Un récit décliné sous trois formes

L’originalité de ce récit repose sur la triple forme sous laquelle il a été envisagé par l’autrice, dès son origine : une bande dessinée, un spectacle (un concert associant musiciens, comédiens récitants et projections animées) et un film d’animation : « les différentes formes du projet se complètent3 ». Cette déclinaison est liée au parcours personnel de Nadia Nakhlé : en effet, celle-ci a débuté dans le cinéma d’animation et la mise en scène de spectacle. « Je me suis formée dans un studio de cinéma d’animation. Je prenais des cours en parallèle de dessin, de sculpture tout en travaillant. Je n’ai pas fait un cursus classique avec une école d’art » […] « Le dessin, la musique et le cinéma d’animation sont pour moi les plus appropriés pour dénoncer avec pudeur les atrocités de la guerre, comme celles des camps de réfugiés, mais aussi pour exprimer l’espoir et l’imaginaire d’un enfant4 ».
Lors de l’écriture, elle travaille énormément avec le compositeur de la musique du spectacle, Mohamed Abozekry, joueur de oud. « Je lui envoyais des textes, il m’envoyait sa musique, un jeu de pingpong permanent ». La musique a une place essentielle dans le récit, puisqu’un des personnages principaux est un joueur de oud. Et l’instrument lui-même a un rôle dramatique : la jeune Amel est initiée à son jeu, elle manque de mourir pour le repêcher. Jeune adulte, elle va devenir musicienne et exprimer sa rage de vivre par la musique. « C’était donc essentiel pour moi qu’il existe un spectacle musical… J’ai eu naturellement envie de faire exister cette musique ».
Nadia Nakhlé met en scène le récit avec sa compagnie Traces & Signes. Le spectacle, soutenu par une résidence à Stéréolux (Nantes), est présenté pour la première fois le 27 janvier 2020, avant de partir en tournée dans toute la France5. « Tout est millimétré dans ce travail pour que tous les éléments, qu’ils soient musical, visuel ou sonore, se répondent ».
L’album, paru en mars 2020 aux éditions Delcourt, est la première bande dessinée de Nadia Nakhlé.
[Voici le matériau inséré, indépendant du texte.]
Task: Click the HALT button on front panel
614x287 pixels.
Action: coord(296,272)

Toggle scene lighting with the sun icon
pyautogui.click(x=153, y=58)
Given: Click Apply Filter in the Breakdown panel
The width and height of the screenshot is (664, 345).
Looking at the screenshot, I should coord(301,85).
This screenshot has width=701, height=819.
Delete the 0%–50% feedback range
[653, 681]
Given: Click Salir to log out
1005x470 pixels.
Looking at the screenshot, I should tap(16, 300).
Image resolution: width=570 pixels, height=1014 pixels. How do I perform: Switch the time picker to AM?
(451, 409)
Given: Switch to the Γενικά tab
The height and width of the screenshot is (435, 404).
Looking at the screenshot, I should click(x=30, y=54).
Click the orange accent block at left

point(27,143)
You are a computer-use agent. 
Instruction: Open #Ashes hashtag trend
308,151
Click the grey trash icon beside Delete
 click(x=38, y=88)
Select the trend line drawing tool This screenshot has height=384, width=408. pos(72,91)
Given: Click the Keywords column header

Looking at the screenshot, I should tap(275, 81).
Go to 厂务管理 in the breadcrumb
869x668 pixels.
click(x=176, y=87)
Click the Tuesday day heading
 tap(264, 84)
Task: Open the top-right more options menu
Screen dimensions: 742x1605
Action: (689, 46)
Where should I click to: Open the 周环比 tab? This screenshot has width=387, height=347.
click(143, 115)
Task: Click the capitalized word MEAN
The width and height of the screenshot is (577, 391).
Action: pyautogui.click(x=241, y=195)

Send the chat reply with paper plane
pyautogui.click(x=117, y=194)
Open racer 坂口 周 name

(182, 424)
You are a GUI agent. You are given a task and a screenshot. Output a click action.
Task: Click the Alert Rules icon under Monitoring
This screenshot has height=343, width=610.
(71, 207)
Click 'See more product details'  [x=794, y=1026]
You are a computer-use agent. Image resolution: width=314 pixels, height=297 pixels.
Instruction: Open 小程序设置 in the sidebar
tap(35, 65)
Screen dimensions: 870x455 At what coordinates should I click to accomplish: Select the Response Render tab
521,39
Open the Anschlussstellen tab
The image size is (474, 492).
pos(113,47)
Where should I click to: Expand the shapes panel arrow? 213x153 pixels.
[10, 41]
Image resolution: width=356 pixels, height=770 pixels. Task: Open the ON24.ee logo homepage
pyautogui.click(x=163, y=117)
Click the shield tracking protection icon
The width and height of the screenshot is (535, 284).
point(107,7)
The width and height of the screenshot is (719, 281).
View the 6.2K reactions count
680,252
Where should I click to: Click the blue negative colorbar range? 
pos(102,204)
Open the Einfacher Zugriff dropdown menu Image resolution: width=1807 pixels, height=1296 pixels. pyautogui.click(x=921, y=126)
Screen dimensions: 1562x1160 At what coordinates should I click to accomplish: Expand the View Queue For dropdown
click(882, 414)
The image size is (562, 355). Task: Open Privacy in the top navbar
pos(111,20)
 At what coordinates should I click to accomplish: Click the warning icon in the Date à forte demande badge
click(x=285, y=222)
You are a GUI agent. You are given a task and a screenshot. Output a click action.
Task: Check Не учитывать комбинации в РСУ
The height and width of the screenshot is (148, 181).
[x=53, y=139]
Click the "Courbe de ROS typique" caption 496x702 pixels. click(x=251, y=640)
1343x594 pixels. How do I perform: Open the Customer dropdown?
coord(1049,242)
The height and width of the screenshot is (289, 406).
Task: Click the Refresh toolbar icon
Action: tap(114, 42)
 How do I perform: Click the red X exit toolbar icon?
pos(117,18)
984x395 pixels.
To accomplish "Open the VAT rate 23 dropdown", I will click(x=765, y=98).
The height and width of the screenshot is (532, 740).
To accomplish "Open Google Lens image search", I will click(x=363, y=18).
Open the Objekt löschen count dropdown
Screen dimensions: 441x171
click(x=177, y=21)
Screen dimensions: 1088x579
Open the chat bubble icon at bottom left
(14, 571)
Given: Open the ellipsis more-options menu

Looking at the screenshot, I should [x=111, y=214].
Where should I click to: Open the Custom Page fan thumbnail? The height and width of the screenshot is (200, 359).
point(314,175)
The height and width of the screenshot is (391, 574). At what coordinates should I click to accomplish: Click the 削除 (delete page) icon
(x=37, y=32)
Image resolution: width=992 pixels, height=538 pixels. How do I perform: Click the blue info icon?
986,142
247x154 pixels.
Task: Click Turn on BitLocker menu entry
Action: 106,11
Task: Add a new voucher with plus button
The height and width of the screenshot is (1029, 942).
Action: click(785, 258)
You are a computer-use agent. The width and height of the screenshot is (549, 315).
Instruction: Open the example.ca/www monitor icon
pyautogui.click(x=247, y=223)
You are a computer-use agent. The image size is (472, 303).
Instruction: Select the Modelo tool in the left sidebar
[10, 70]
Bien qu’elle ait toujours dessiné, depuis l’enfance, elle n’a pas choisi de faire des études artistiques après l’obtention de son baccalauréat. « Le dessin n’était pas très bien vu dans ma famille. J’ai donc fait des études de droit car j’avais des rêves de justice ». C’est donc avec une certaine appréhension liée à son inexpérience qu’elle s’est lancée dans la réalisation de l›album en 2016. « Je suis une personne qui doute tout le temps en termes de création. J’avais beaucoup d’appréhension et de pression. J’avais l’impression de ne pas avoir droit à l’erreur, avec le poids de ma famille qui était tout à fait contre mon choix de carrière artistique ».
La bande dessinée recevra finalement un très bon accueil critique. Elle est récompensée par de nombreux prix. Réimprimée plusieurs fois et vendue à plus de 15 000 exemplaires, c’est une belle réussite pour cette jeune autrice. « Ce qui m’a le plus touchée, ce sont les réactions de [jeunes] lecteurs de vos âges qui m’envoyaient des messages via Instagram. Je trouvais intéressant d’avoir des retours de lecteurs de cet âge et aussi de réfugiés qui étaient heureux qu’on parle de leur histoire ».
L’autrice souligne qu’une fois le livre fini, elle a éprouvé un sentiment d’inachevé et d’incomplétude. À présent, elle est heureuse qu’il ne lui appartienne plus et qu’il passe de mains en mains. « Quand je le réouvre à présent, c’est comme si je le redécouvrais. Le temps passe, on oublie ce qu’on a créé. Le livre vit sa vie sans moi. Et il va avoir une autre vie à travers le spectacle et le film d’animation ».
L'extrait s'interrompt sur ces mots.